• **Extracted data**:
--- BEGIN ---

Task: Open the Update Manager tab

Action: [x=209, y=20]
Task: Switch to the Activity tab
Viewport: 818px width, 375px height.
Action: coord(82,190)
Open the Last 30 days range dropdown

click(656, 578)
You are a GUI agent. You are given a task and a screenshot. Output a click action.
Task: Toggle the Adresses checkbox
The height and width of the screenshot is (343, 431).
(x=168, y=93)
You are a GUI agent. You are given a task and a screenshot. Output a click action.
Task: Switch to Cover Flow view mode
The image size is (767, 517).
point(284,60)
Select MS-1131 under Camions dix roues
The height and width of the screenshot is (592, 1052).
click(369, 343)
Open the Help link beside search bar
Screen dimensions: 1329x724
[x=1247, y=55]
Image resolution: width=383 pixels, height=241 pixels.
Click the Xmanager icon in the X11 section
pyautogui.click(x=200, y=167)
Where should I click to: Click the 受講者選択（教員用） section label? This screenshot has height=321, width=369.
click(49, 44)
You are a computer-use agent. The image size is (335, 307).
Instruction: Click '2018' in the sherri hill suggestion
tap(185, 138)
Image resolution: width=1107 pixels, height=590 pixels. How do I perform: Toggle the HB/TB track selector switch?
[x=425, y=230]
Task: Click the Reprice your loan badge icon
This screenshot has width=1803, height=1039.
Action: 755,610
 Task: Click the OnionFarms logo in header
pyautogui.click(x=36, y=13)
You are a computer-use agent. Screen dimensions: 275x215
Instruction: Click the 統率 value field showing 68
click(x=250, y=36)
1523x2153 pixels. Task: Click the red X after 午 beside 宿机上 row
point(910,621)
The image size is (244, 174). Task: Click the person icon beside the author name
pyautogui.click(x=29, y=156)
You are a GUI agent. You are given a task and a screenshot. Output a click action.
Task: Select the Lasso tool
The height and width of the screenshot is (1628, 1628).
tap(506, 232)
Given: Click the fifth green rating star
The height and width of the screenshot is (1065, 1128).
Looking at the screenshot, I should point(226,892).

--- END ---

• **Directive**: Convert the lines from the one containing "You are a computer-use agent. Screen" through the one containing "pyautogui.click(x=29, y=156)", inclusive, into a Markdown table with the columns No. and Line. Number each line and leave out any blank lines.

• **Complete output**:
| No. | Line |
|---|---|
| 1 | You are a computer-use agent. Screen dimensions: 275x215 |
| 2 | Instruction: Click the 統率 value field showing 68 |
| 3 | click(x=250, y=36) |
| 4 | 1523x2153 pixels. Task: Click the red X after 午 beside 宿机上 row |
| 5 | point(910,621) |
| 6 | The image size is (244, 174). Task: Click the person icon beside the author name |
| 7 | pyautogui.click(x=29, y=156) |